_TASKS TO CARRY OUT_
1. Please set down the part of the passage about Yoñlu that opens with the words containing "The songs themselves" and closes with "change his name.", copying it word for word.
2. In the passage about Yoñlu, which song does the boy cover in his only video?
3. Carry the passage about Yoñlu forward from its last sentence.

_PASSAGE SHOWN_
** begin **

The 14-year-old boy’s face is pixelated, draped in shadow. He holds a
guitar. His hair is shaggy, his eyes dark. A nylon six-string hangs in
the background, next to some bookshelves. His YouTube username is
Yoñlu, and this is his only video.
He picks softly at an acoustic guitar and sings mournfully,
covering John Frusciante’s “Cut Myself Out.” The song ends with a moan
that ascends into a wail, and then the boy reaches forward to switch
the camera off. His song choice might be plumbed for clues as to his
condition, had he not spelled it out so literally everywhere else.
“Quick, someone say something really nice about my songs before I
decide to KILL MYSELF,” he posted in the Rllmuk gaming forum under the
heading, “Thread in which Yonlu posts some of his songs, And no one
cares,” seeming—through the flattening tubes of the Internet—like just
another melodramatic teen.
The songs themselves were naked, surreal confessionals. “I know
what it’s like to be left out when all your friends try the hip, new
suicide thing,” he sang on “I Know What It’s Like,” a melancholy tune
with a sweet, Beatles-style bridge. He described the song as his most
“listener-friendly outing.” Another song, “Suicide,” found later, looks
back on “the time I had a future I could see.”
Unlike his heroes, Caetano Veloso and Gilberto Gil, the boy born
Vinìcius Gageiro Marques didn’t need a repressive government to force
him into exile, sing in English or record
music of perfect dislocation. He didn’t need to leave his country. He
didn’t even need to leave his house. He just needed to change his name.

** end **

_DATA_

** begin **

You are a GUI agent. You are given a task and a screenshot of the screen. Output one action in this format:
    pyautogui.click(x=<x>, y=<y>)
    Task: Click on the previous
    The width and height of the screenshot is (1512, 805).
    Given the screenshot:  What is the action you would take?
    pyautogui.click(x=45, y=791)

** end **

_THE RESULTS_
1.
The songs themselves were naked, surreal confessionals. “I know
what it’s like to be left out when all your friends try the hip, new
suicide thing,” he sang on “I Know What It’s Like,” a melancholy tune
with a sweet, Beatles-style bridge. He described the song as his most
“listener-friendly outing.” Another song, “Suicide,” found later, looks
back on “the time I had a future I could see.”
Unlike his heroes, Caetano Veloso and Gilberto Gil, the boy born
Vinìcius Gageiro Marques didn’t need a repressive government to force
him into exile, sing in English or record
music of perfect dislocation. He didn’t need to leave his country. He
didn’t even need to leave his house. He just needed to change his name.

2. John Frusciante's "Cut Myself Out."

3.
He called himself Yoñlu, a name with a derivation he kept secret from
both friends and family.
“I suppose it could be said that in this way he kept his music
separate from his life outside of the Internet,” says British animation
student Sam Miller of the musician he knew as Yoñlu, introduced via
instant message by a mutual friend through a Radiohead forum. Miller’s
new trans-Atlantic friend played him songs filled with clean bossa-nova
rhythms and a wry sadness born equally of Veloso and Thom Yorke. The
tunes remained resolutely Brazilian while reaching far outside Marques’
world.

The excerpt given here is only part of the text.